公明党には、しっかりと納税者の民意を見極めてほしいと思います。公共事業は当事者の情にかなうだけで決めるべきものではありません。「検証」という以上、八ツ場ダムが治水と利水に役に立つのかを科学的に見極めてほしいと思います。

●ダムを観光資源のために造るのか

2011年度の完成を目指して工事が進む湯西川ダムについて「日光市の斎藤文夫市長は「市でも水没など関係住民の生活再建に向け、インフラ整備や生活再建施設づくりを急ピッチで進めている」とした上で「治水、利水はもとより関係住民の生活再建策でも欠かせない観光資源で、地域振興には欠かせない。建設事業の推進を強く希望する」とコメントした。」そうです。

斎藤市長が、湯西川ダムが「治水、利水」のために「欠かせない」と本気で考えているとは思えません。日光市の人口推計はまともだ(その2)に書いたように、総合計画に人口が増えるというウソを書く鹿沼市と比べて、正直に人口が減ると予測した日光市は立派だと評価していましたが、日光市長も市長という立場でものを言うようになってしまったのでしょうか。

治水と利水のために役に立つならプラスアルファで観光資源に生かすという考えも悪くないでしょうが、観光資源や地域振興だけのためにダムを造られてはたまりません。それが分かっているからこそ、斎藤市長は、「治水、利水はもとより」という前置きを付けたのでしょう。

でも建て前でものを言うのは良くないです。
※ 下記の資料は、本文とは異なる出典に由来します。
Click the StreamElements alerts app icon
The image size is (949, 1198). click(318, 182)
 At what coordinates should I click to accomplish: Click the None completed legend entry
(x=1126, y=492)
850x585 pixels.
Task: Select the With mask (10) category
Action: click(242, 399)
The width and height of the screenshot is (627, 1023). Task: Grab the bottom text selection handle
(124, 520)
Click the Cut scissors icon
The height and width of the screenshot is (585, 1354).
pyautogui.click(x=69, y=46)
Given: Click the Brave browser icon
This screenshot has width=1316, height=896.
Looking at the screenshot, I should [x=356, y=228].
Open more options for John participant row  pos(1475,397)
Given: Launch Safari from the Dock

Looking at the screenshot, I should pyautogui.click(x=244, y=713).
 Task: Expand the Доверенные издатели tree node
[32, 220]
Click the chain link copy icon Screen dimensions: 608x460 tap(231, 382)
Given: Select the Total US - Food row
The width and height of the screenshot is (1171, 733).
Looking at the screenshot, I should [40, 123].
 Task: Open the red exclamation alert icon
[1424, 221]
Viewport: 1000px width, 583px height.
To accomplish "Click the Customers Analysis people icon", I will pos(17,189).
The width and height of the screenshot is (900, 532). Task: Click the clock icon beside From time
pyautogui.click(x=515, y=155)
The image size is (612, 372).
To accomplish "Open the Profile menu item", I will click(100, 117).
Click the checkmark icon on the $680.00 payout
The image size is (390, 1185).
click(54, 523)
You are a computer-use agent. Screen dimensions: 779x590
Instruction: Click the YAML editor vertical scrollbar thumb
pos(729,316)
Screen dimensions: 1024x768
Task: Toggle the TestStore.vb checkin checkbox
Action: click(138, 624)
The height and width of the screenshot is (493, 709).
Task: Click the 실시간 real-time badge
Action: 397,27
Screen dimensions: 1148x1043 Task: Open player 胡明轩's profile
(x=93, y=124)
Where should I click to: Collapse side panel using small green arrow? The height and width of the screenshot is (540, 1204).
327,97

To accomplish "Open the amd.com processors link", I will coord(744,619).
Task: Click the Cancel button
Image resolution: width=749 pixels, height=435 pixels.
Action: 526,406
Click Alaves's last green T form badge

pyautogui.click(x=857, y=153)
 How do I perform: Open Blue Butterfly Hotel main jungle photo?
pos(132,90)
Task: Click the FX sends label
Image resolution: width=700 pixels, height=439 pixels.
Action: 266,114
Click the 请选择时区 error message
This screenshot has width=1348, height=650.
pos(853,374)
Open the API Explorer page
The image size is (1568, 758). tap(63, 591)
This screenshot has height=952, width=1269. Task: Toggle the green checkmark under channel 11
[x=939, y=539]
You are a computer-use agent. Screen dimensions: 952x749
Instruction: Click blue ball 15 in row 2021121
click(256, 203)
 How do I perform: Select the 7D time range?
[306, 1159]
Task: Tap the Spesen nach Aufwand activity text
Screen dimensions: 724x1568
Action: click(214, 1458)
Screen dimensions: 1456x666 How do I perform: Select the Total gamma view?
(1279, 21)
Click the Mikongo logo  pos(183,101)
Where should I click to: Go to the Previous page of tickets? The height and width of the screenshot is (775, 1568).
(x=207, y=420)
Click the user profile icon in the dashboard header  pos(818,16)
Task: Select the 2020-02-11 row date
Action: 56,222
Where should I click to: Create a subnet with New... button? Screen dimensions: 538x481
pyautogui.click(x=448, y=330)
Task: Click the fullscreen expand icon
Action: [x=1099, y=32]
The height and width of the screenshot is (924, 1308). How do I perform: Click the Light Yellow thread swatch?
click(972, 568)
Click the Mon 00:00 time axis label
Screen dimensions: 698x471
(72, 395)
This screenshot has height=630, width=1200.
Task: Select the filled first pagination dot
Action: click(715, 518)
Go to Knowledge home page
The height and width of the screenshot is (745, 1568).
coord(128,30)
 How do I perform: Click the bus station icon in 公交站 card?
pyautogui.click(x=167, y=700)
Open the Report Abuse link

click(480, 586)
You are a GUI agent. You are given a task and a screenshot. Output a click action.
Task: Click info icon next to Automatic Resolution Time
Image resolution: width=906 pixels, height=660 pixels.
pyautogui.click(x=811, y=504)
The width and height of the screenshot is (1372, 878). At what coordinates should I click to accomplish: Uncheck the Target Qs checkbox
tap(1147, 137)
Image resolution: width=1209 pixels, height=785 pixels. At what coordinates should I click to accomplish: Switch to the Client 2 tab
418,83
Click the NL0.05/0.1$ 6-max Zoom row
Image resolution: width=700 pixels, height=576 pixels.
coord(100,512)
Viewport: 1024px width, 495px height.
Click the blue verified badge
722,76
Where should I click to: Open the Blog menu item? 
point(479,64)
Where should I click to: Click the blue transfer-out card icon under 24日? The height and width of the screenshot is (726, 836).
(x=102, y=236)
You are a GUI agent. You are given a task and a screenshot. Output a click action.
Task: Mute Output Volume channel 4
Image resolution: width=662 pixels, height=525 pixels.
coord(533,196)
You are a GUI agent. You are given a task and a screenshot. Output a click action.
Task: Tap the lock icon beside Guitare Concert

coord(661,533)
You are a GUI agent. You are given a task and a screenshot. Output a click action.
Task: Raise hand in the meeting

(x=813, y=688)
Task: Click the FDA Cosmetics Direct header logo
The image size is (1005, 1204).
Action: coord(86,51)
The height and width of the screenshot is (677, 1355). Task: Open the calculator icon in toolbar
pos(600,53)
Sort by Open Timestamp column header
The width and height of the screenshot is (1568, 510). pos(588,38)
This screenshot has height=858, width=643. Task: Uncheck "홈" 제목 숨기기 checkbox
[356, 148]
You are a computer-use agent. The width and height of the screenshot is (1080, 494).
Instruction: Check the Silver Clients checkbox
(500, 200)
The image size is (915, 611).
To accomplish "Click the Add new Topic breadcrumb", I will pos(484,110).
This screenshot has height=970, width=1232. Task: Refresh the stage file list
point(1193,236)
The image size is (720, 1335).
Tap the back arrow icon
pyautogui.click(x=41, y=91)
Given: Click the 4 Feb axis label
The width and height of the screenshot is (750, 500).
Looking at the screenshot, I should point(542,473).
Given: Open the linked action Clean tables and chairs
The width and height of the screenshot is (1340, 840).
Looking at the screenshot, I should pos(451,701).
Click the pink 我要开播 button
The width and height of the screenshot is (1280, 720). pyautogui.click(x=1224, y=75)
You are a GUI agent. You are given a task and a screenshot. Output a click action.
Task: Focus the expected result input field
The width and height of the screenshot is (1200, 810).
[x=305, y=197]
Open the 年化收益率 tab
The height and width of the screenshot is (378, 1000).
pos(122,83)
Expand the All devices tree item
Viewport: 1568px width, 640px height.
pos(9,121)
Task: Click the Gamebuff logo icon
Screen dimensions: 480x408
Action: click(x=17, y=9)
湯西川ダムの虚構を見抜けない斎藤市長ではないと思うのですが。

斎藤市長は、湯西川ダムは治水に欠かせない施設だと言います。そうだとしたら、観光資源にはならないと思います。なぜなら、ダムが治水機能を果たすには、洪水の季節には、洪水に備えて水位を予め下げなければならないからです。水位を下げれば水質が悪化します。湖底の一部が姿を表します。醜い湖底と汚い水を見るために人が来るでしょうか。

実際、五十里ダムや川俣ダム、川治ダムにどれだけの集客力があったのでしょうか。ダムが観光資源になるなら、旧栗山村では、なぜ村は衰退し、日光市に吸収合併されてしまったのでしょうか。五十里ダム湖畔のドライブインもなくなってしまいました。水陸両用バスにどれほどの集客力があるのか疑問です。

ダムは、治水や利水のためにどうしても必要な場合に最後の手段として建設するものです。